[What you need to do]: Leaving the pictures aside, repeat each line below exactly.

┄┄┄┄┄┄

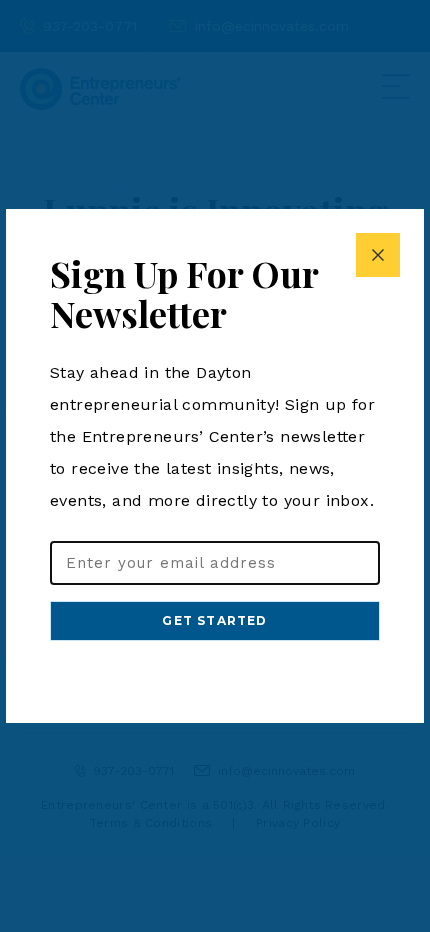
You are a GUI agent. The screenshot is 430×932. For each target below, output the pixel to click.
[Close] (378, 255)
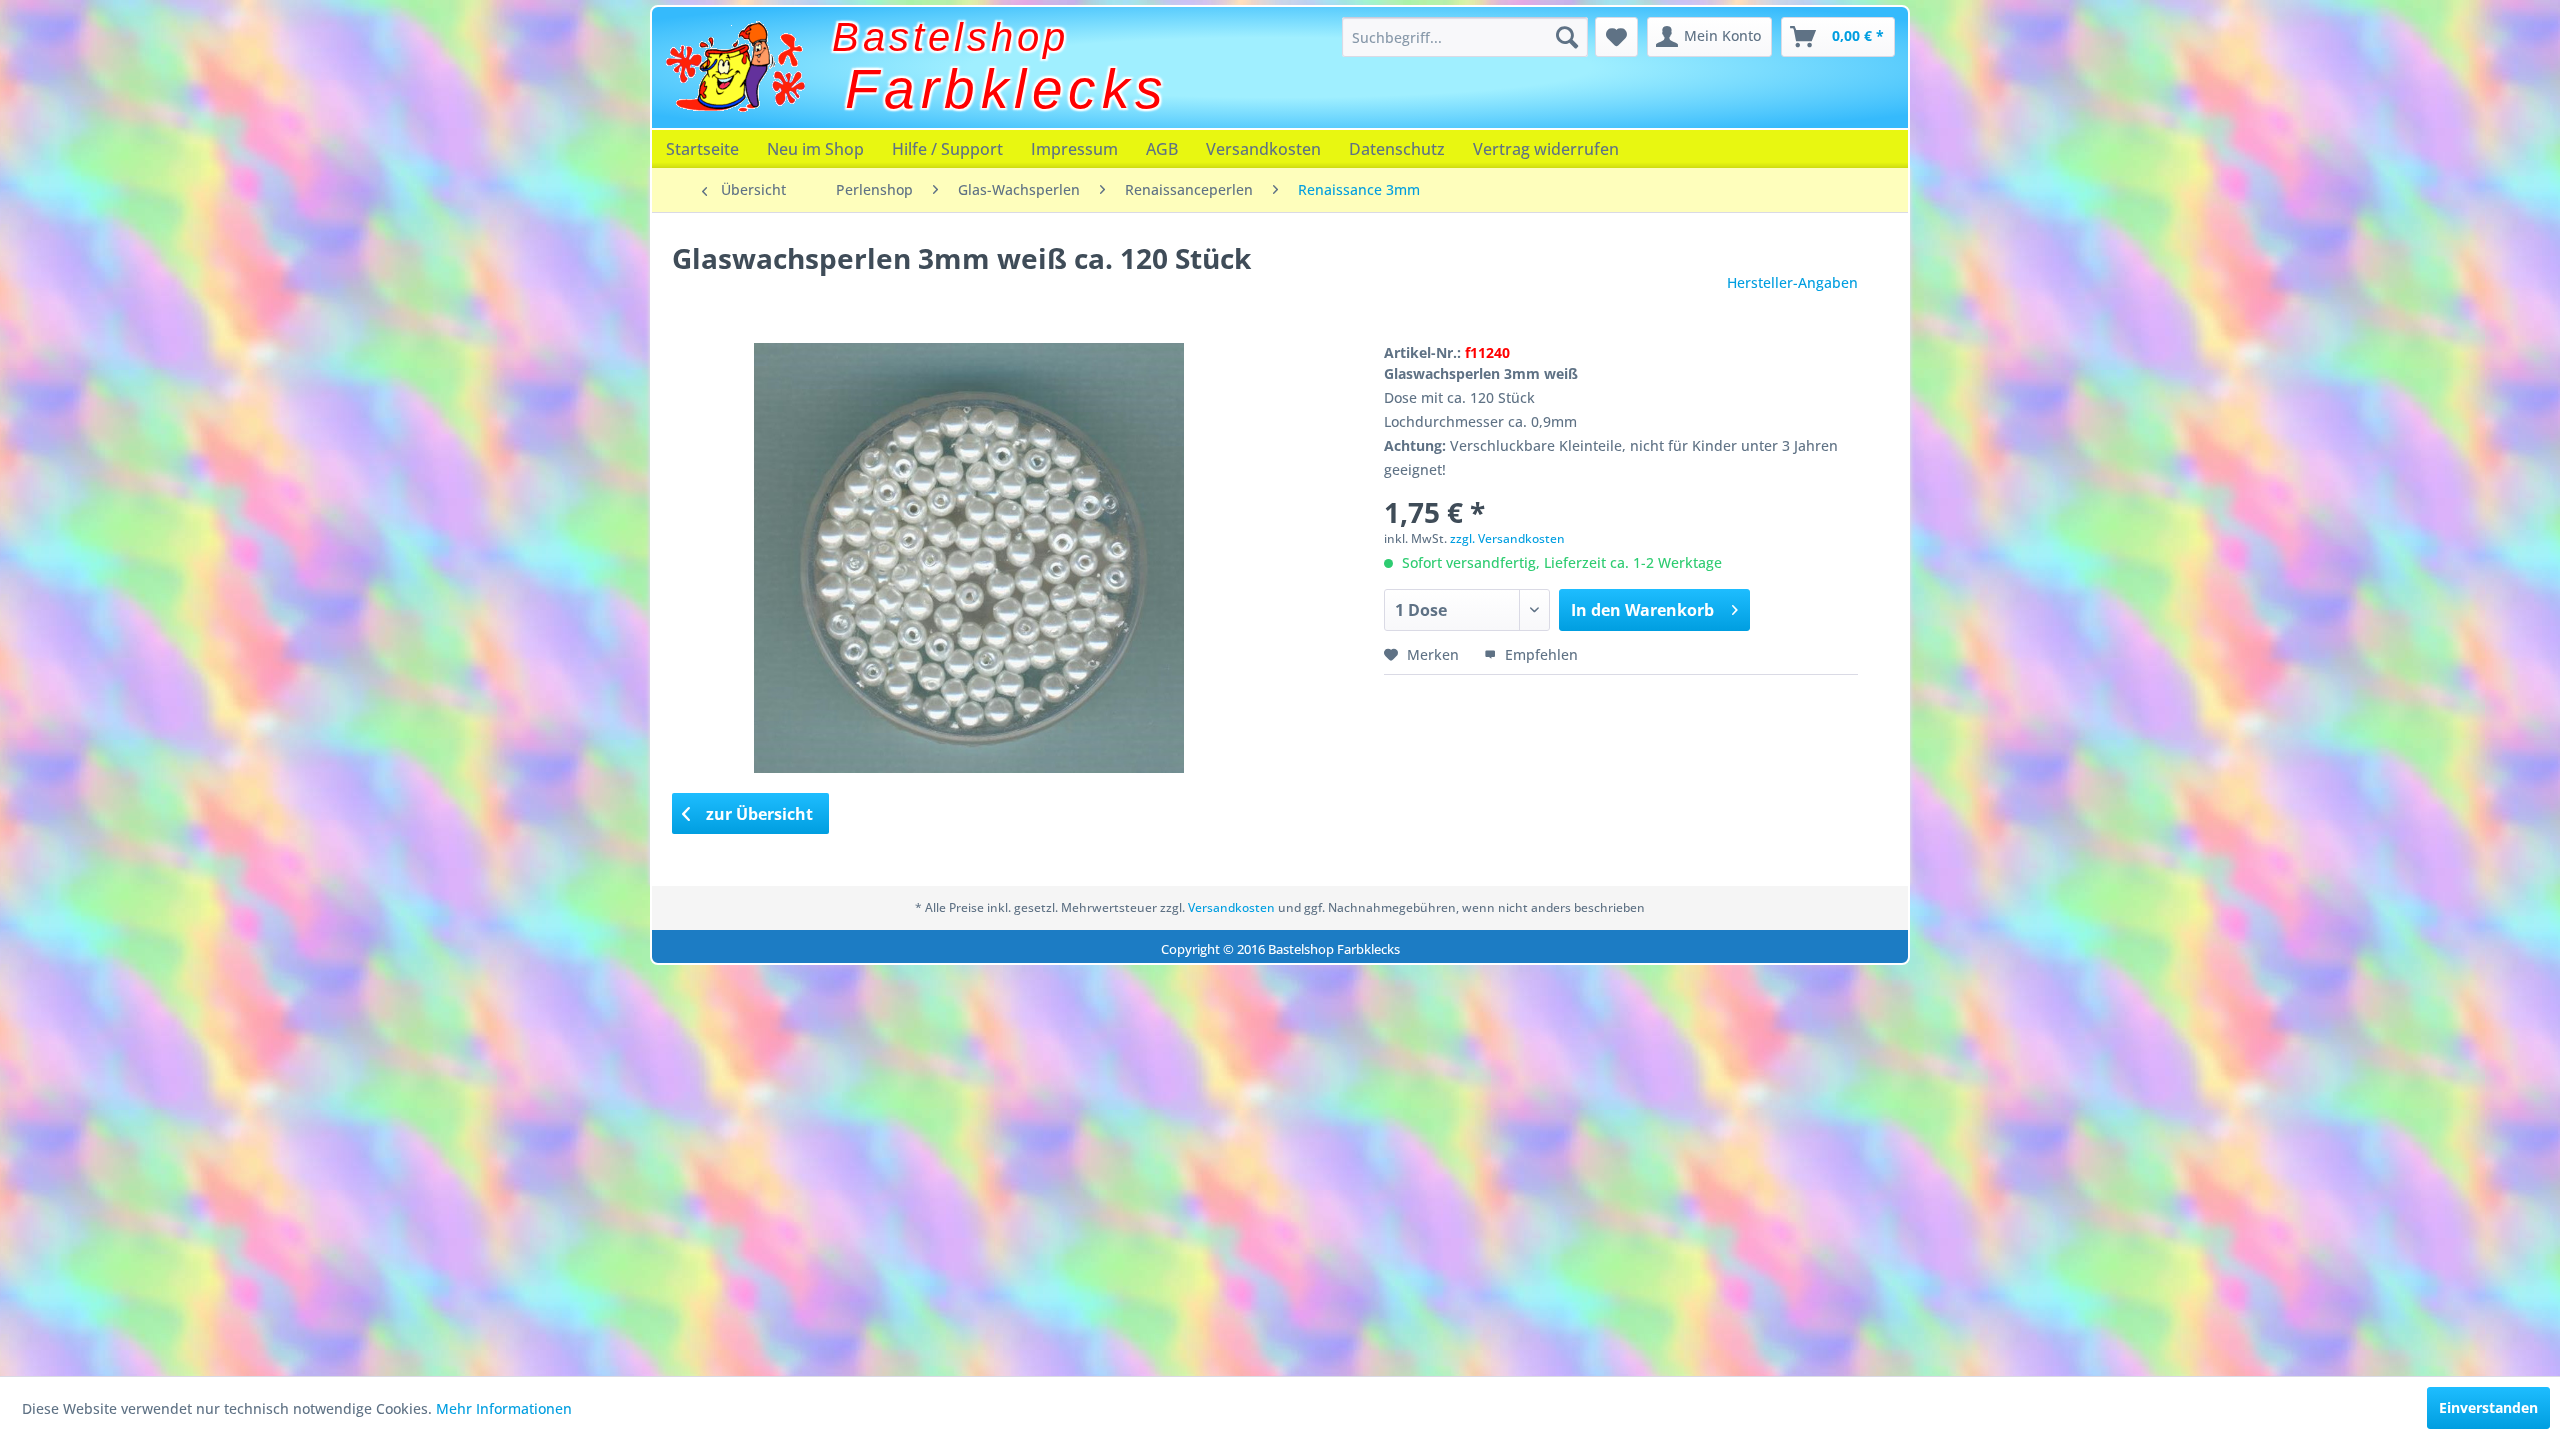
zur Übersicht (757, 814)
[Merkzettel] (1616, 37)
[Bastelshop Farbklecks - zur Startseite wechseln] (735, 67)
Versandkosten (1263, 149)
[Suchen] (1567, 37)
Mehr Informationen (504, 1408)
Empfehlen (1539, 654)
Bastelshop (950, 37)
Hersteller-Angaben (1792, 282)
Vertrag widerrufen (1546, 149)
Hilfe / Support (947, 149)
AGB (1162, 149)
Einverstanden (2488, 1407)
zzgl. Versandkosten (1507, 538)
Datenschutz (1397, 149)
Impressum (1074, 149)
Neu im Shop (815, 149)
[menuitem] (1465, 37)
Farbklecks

┄┄┄┄┄┄

[Solution below]:
You are a GUI agent. The screenshot is 430×932. For each target below, output the pixel to click.
[Close] (378, 255)
zur Übersicht (757, 814)
[Merkzettel] (1616, 37)
[Bastelshop Farbklecks - zur Startseite wechseln] (735, 67)
Versandkosten (1263, 149)
[Suchen] (1567, 37)
Mehr Informationen (504, 1408)
Empfehlen (1539, 654)
Bastelshop (950, 37)
Hersteller-Angaben (1792, 282)
Vertrag widerrufen (1546, 149)
Hilfe / Support (947, 149)
AGB (1162, 149)
Einverstanden (2488, 1407)
zzgl. Versandkosten (1507, 538)
Datenschutz (1397, 149)
Impressum (1074, 149)
Neu im Shop (815, 149)
[menuitem] (1465, 37)
Farbklecks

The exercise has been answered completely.